Print out the records that follow, exactly and completely.
::::::
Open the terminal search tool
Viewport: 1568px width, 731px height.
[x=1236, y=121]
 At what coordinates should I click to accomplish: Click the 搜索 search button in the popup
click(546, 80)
::::::
_Result of this exercise:_
Open the terminal search tool
Viewport: 1568px width, 731px height.
[x=1236, y=121]
 At what coordinates should I click to accomplish: Click the 搜索 search button in the popup
click(546, 80)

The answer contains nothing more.